Whether the experiment succeeded beyond the predicted impact will not be known until further ground-based telescope observations of the asteroid next month. But NASA officials hailed the immediate result of Monday’s test, saying the spacecraft had achieved its goal.

“NASA works for the benefit of mankind, so for us, it’s the ultimate fulfillment of our mission to do something like this – a demonstration of technology that, who knows, one day might save our home,” said said Pam Melroy, NASA assistant administrator, a retired astronaut. , said a few minutes after the impact.

DART, launched by a SpaceX rocket in November 2021, completed most of its journey under the direction of NASA flight directors, with control handed over to an autonomous onboard navigation system in the final hours of the trip.

Monday night’s bullseye impact was monitored in near real-time from the Mission Operations Center at Johns Hopkins University’s Applied Physics Laboratory in Laurel, Maryland.

Cheers erupted from the control room as second-by-second images of the target asteroid, captured by DART’s on-board camera, grew and eventually filled the television screen of NASA’s live webcast. just before the signal was lost, confirming that the spacecraft had crashed into Dimorphos.

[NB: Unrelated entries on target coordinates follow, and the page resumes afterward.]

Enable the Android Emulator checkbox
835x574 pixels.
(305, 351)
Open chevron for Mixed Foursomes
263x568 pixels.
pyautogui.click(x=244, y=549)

DART’s celestial target was an oblong asteroid “moonlet” about 170 meters in diameter that orbits a five times larger parent asteroid called Didymos as part of a binary pair of the same name, the Greek word for twin.

Neither object poses any real threat to Earth, and NASA scientists said their DART test could not mistakenly create a new hazard.

Both Dimorphos and Didymos are tiny compared to the cataclysmic asteroid Chicxulub that hit Earth around 66 million years ago, wiping out around three-quarters of the world’s plant and animal species, including dinosaurs.

Smaller asteroids are far more common and of greater near-term theoretical concern, making the Didymos pair suitable test subjects for their size, according to NASA scientists and planetary defense experts. A Dimorphos-sized asteroid, while incapable of posing a planet-wide threat, could level a major city with a direct hit.

Additionally, the two asteroids’ relative proximity to Earth and their dual configuration make them ideal for the first proof-of-concept mission of DART, short for Double Asteroid Redirection Test.

ROBOTIC SUICIDE MISSION

The mission represented a rare case in which a NASA spacecraft had to crash to succeed. DART flew directly into Dimorphos at 15,000 miles per hour (24,000 km/h), creating the force scientists hope is enough to shift its orbital path closer to the parent asteroid.

PLA engineers said the spacecraft had likely been shattered and left a small impact crater in the rock-strewn surface of the asteroid.

The DART team said they planned to shorten Dimorphos’ orbital path by 10 minutes, but would consider at least 73 seconds a success, proving the exercise is a viable technique for deflecting an asteroid on a trajectory. collision with Earth – if ever found.

A nudge at an asteroid millions of miles years ahead could be enough to redirect it safely.

Earlier calculations of Dimorphos’ departure location and orbital period were made during a six-day observation period in July and will be compared with post-impact measurements made in October to determine if the asteroid moved and by how much.

Monday’s test was also observed by a camera mounted on a briefcase-sized mini-spacecraft released from DART days in advance, as well as by ground-based observatories and the Hubble and Webb Space Telescopes, but images of these were not immediately available.

DART is the latest of several NASA missions in recent years to explore and interact with asteroids, primordial rock remnants from the formation of the solar system more than 4.5 billion years ago.

Last year, NASA launched a probe on a trip to the Trojan asteroid clusters orbiting near Jupiter, while the take-home spacecraft OSIRIS-REx is on its way back to Earth with a sample collected in October 2020 from the asteroid Bennu.

The moon Dimorphos is one of the smallest astronomical objects to be given a permanent name and is one of 27,500 known near-Earth asteroids of all sizes tracked by NASA. Although none are known to pose any foreseeable danger to humanity, NASA believes that many other asteroids remain undetected in Earth’s near vicinity.